_TUGAS_:
1: Dalam teks tentang Surat Ad-Duha ayat 9, tafsir ringkasnya menyebut beberapa contoh perbuatan sewenang-wenang terhadap anak yatim. Sebutkan semuanya.
2: Tulis ulang bagian teks tentang Surat Ad-Duha ayat 9 mulai dari "Fa ammal-yatīma fa" sampai dengan "Ad-Duha ayat 9)", lalu ganti "berlaku sewenang-wenang" dengan "bertindak semena-mena".
3: Ringkaslah teks tentang Surat Ad-Duha ayat 9 dalam dua kalimat.
══ BLOK TEKS
Skip to content

Al-Qur'an Surat Ad-Duha Ayat 9

Ad-Duha Ayat ke-9 ~ Quran Terjemah Perkata (Word By Word) English-Indonesian dan Tafsir Bahasa Indonesia

فَاَمَّا الْيَتِيْمَ فَلَا تَقْهَرْۗ ( الضحى : ٩)

fa-ammā
فَأَمَّا
So as for
maka adapun
l-yatīma
ٱلْيَتِيمَ
the orphan
anak yatim
falā
فَلَا
then (do) not
maka jangan
taqhar
تَقْهَرْ
oppress
kamu paksa/bersikap bengis

Transliterasi Latin:

Fa ammal-yatīma fa lā taq-har (QS. 93:9)

English Sahih:

So as for the orphan, do not oppress [him]. (QS. [93]Ad-Duhaa verse 9)

Arti / Terjemahan:

Sebab itu, terhadap anak yatim janganlah kamu berlaku sewenang-wenang. (QS. Ad-Duha ayat 9)

Tafsir Ringkas Kemenag
Kementrian Agama RI

Dengan karunia Allah yang demikian agung itu, maka berbuat baiklah terhadap anak yatim dan janganlah engkau berlaku sewenang-wenang kepadanya, seperti mengambil hartanya, menghardiknya, dan menyakiti hatinya.
════
══ DATA YANG DISEDIAKAN
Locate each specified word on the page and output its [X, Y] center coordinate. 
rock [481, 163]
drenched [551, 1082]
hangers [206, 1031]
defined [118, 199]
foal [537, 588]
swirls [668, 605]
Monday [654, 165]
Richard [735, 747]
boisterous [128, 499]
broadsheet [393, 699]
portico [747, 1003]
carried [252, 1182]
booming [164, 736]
════
_JAWABAN_:
1:
- mengambil hartanya
- menghardiknya
- menyakiti hatinya

2:
Fa ammal-yatīma fa lā taq-har (QS. 93:9)

English Sahih:

So as for the orphan, do not oppress [him]. (QS. [93]Ad-Duhaa verse 9)

Arti / Terjemahan:

Sebab itu, terhadap anak yatim janganlah kamu bertindak semena-mena. (QS. Ad-Duha ayat 9)

3: Halaman ini memuat Surat Ad-Duha ayat 9 beserta arti per kata, transliterasi Latin, terjemahan bahasa Inggris, dan terjemahan bahasa Indonesia, yang melarang berlaku sewenang-wenang terhadap anak yatim. Menurut Tafsir Ringkas Kemenag, sebagai balasan atas karunia Allah yang agung, anak yatim harus diperlakukan dengan baik dan tidak boleh disewenang-wenangi, misalnya dengan mengambil hartanya, menghardiknya, atau menyakiti hatinya.